According to an aspect of the present invention for achieving the objects, there is provided an AC LED, which comprises a substrate, and at least one serial array having a plurality of light emitting cells connected in series on the substrate. Each of the light emitting cells comprises a lower semiconductor layer consisting of a first conductive compound semiconductor layer formed on top of the substrate, an upper semiconductor layer consisting of a second conductive compound semiconductor layer formed on top of the lower semiconductor layer, an active layer interposed between the lower and upper semiconductor layers, a lower electrode formed on the lower semiconductor layer exposed at a first corner of the substrate, an upper electrode layer formed on the upper semiconductor layer, and an upper electrode pad formed on the upper electrode layer exposed at a second corner of the substrate. The upper electrode pad and the lower electrode are respectively disposed at the corners diagonally opposite to each other; and the respective light emitting cells are arranged so that the upper electrode pad and the lower electrode of one of the light emitting cells are symmetric with respect to those of adjacent another of the light emitting cells.
The serial array may comprise two serial arrays connected in reverse parallel to each other.
The two serial arrays connected in reverse parallel to each other, at least one of the light emitting cells positioned in any one of the serial arrays is electrically connected to the corresponding one of the light emitting cells positioned in the other serial array. Accordingly, it is possible to prevent overvoltage caused by a reverse voltage from being applied to a specific serial array during the operation of the AC LED.

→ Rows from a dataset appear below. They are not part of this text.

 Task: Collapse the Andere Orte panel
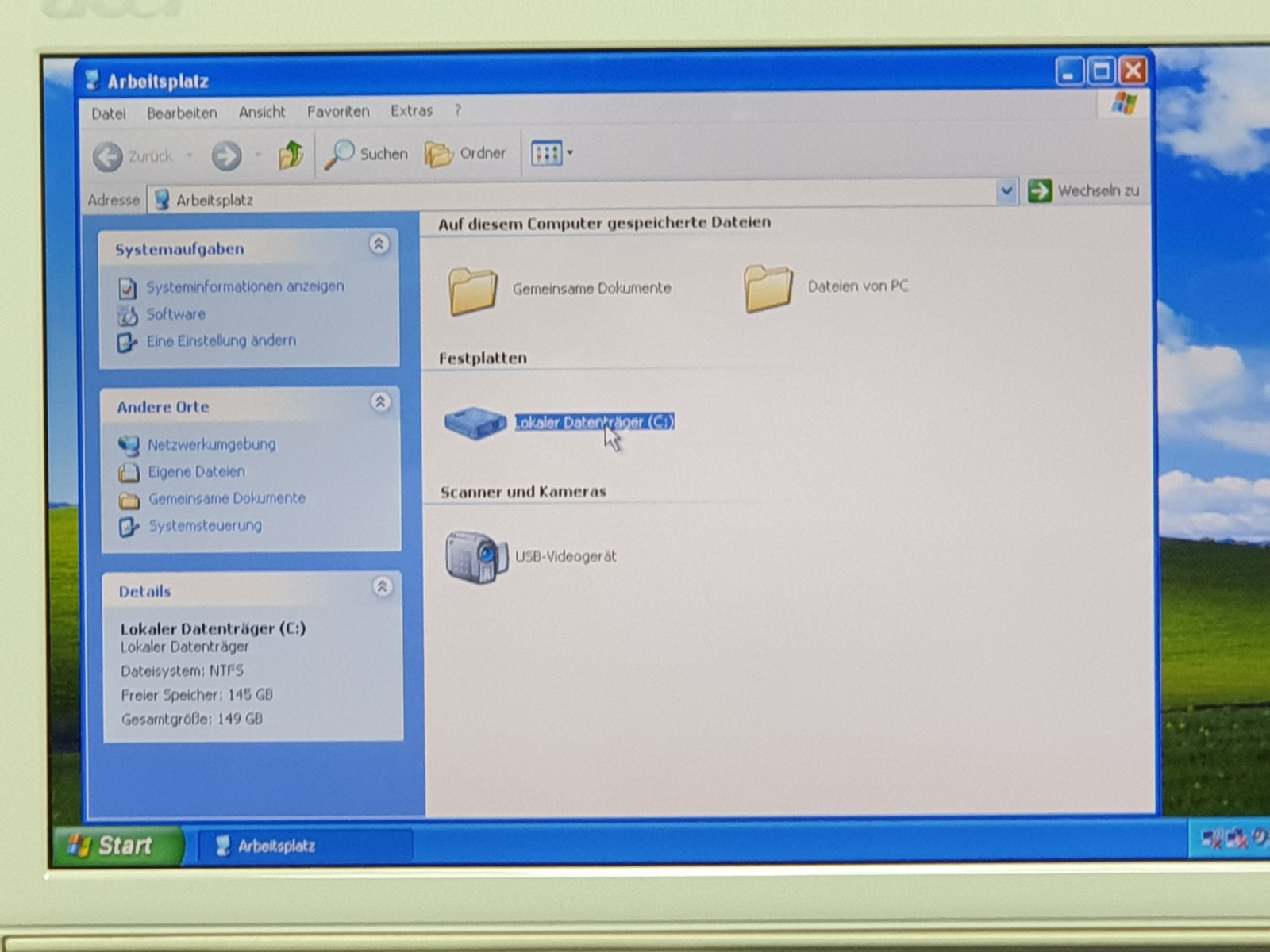pyautogui.click(x=380, y=402)
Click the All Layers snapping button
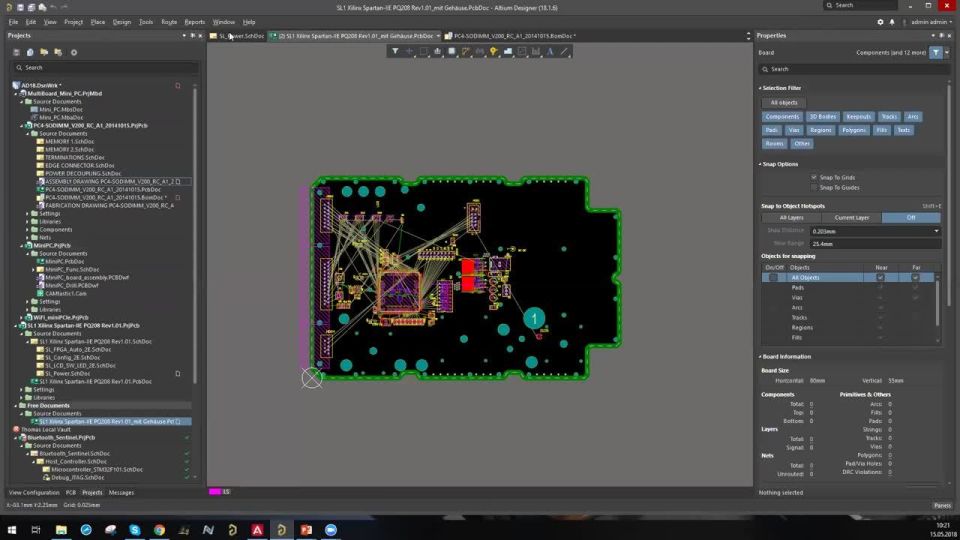Viewport: 960px width, 540px height. [x=791, y=217]
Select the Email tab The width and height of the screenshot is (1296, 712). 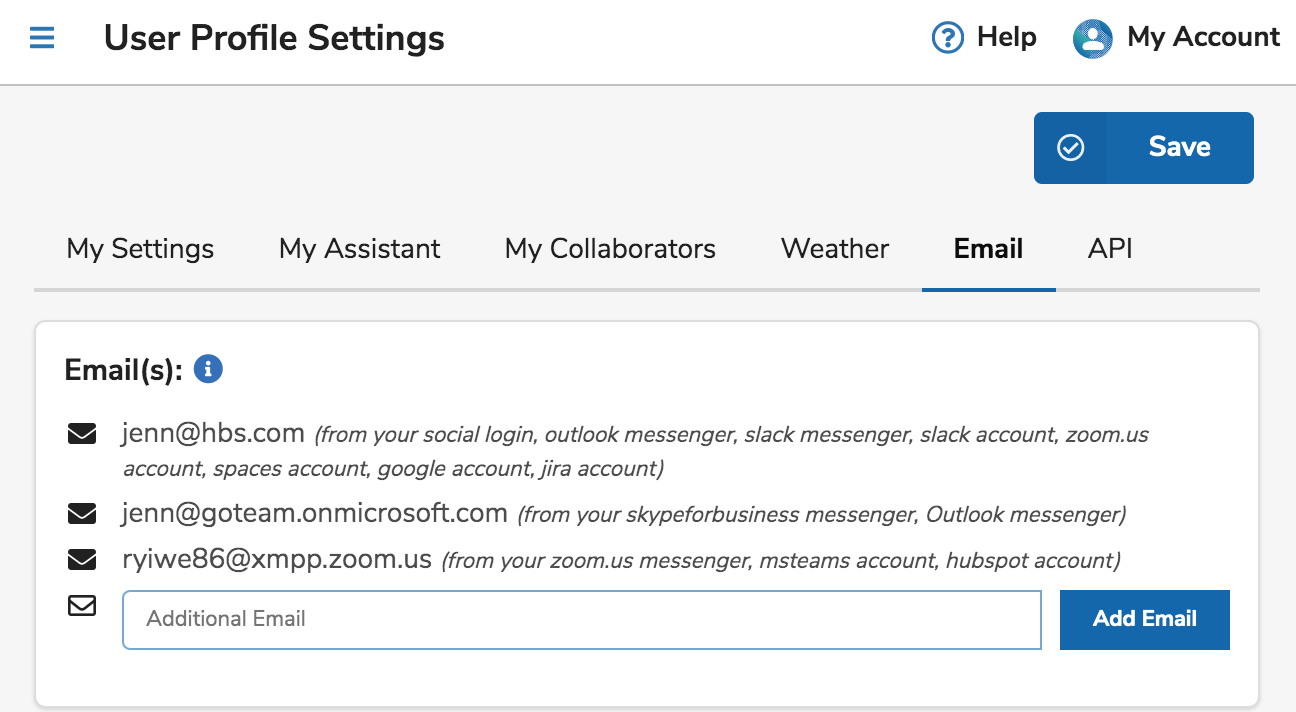[988, 249]
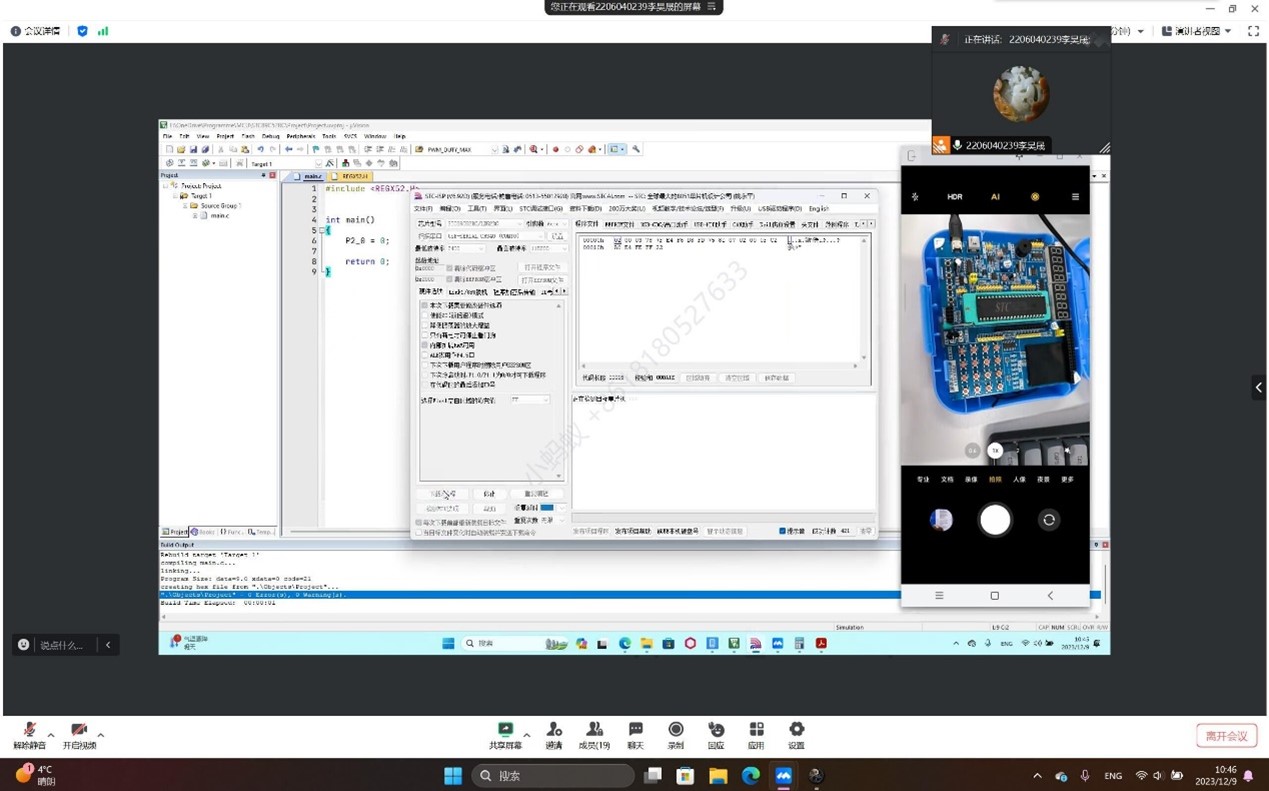This screenshot has width=1269, height=791.
Task: Turn on the camera (开启视频)
Action: 79,731
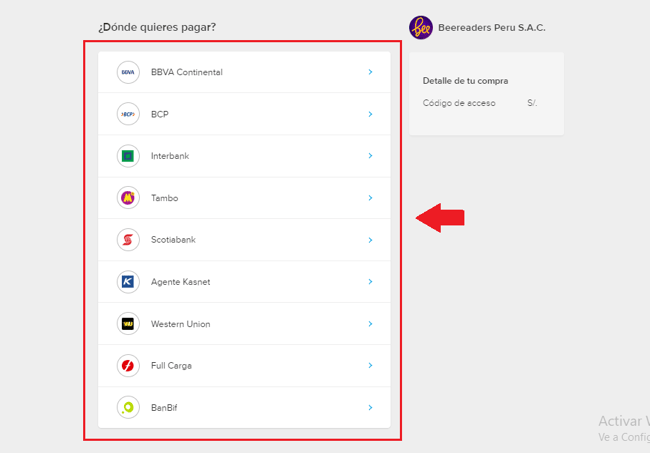Click the BBVA Continental bank logo icon
This screenshot has width=650, height=453.
[x=128, y=72]
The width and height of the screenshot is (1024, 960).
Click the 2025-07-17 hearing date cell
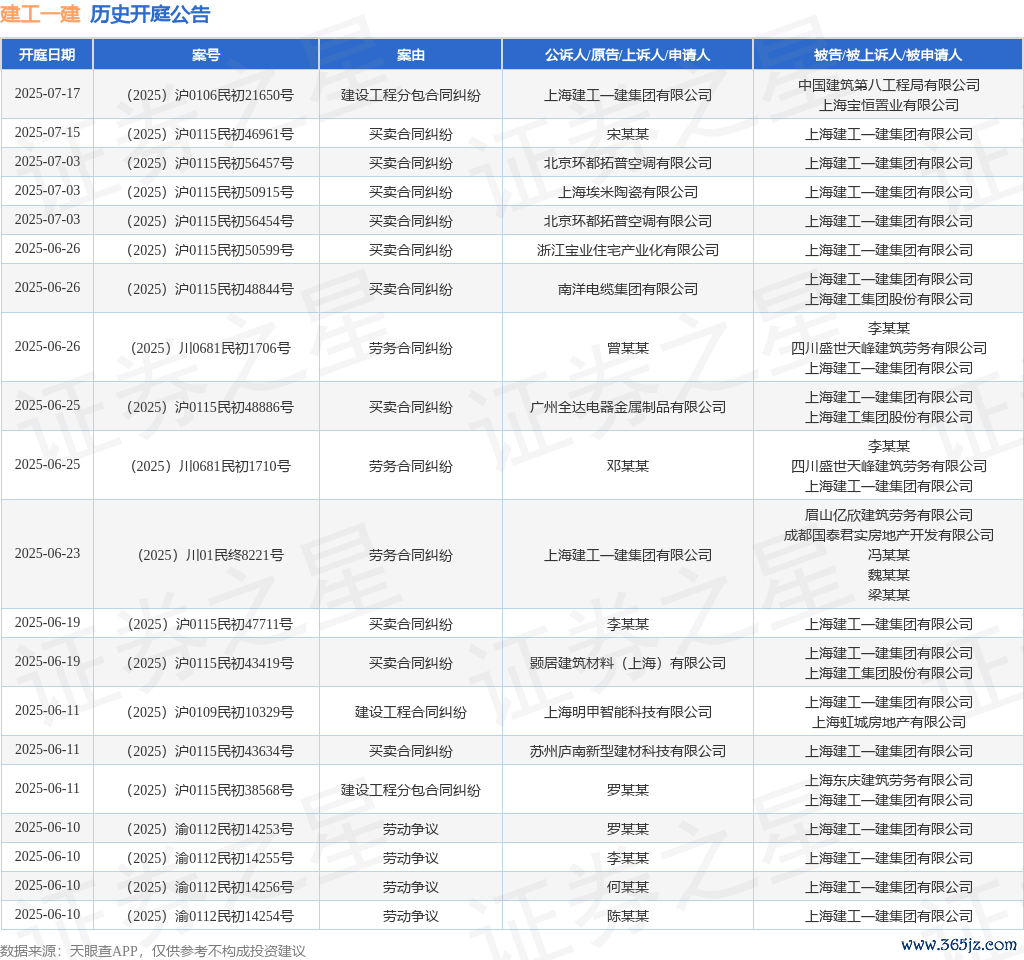47,94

The upper electrode layer may be a transparent electrode layer.
The transparent electrode layer may be formed of indium tin oxide (ITO) or Ni/Au.
The upper electrode pad may be formed of at least one selected from Ni, Cr, Pd, Pt, W and Al.
The upper electrode pad may comprise at least one layer or alloy layer.
The lower electrode may be formed of at least one selected from Ni, Cr, Pd, Pt, W and Al.
The lower electrode may comprise at least one layer or alloy layer.
The active layer may include a single quantum well or multiple quantum well structure having an InxGa1-xN (0<x<1) well layer and an InxGa1-xN (0≦x<1) barrier layer.
The InxGa1-xN (0<x<1) well layer may have more In content than the InxGa1-xN (0≦x<1) barrier layer.
The second conductive compound semiconductor layer may include AlxGa1-xN (0≦x<1).
According to another aspect of the present invention, there is provided an AC LED, which comprises: two or more single chips electrically connected in series. Each of the single chips comprises a substrate, and at least one serial array having a plurality of light emitting cells connected in series on the substrate. Each of the light emitting cells comprises a lower semiconductor layer consisting of a first conductive compound semiconductor layer formed on top of the substrate, an upper semiconductor layer consisting of a second conductive compound semiconductor layer formed on top of the lower semiconductor layer, an active layer interposed between the lower and upper semiconductor layers, a lower electrode formed on the lower semiconductor layer exposed at a first corner of the substrate, an upper electrode layer formed on the upper semiconductor layer, and an upper electrode pad formed on the upper electrode layer exposed at a second corner of the substrate. The upper electrode pad and the lower electrode are respectively disposed at the corners diagonally opposite to each other; and the respective light emitting cells are arranged so that the upper electrode pad and the lower electrode of one of the light emitting cells are symmetric with respect to those of adjacent another of the light emitting cells.
The serial array may comprise two serial arrays connected in reverse parallel to each other.
The two or more single chips may be mounted on respective packages and are connected in series by a bonding wire.
The two or more single chips may be mounted on respective packages, and the packages are connected in series.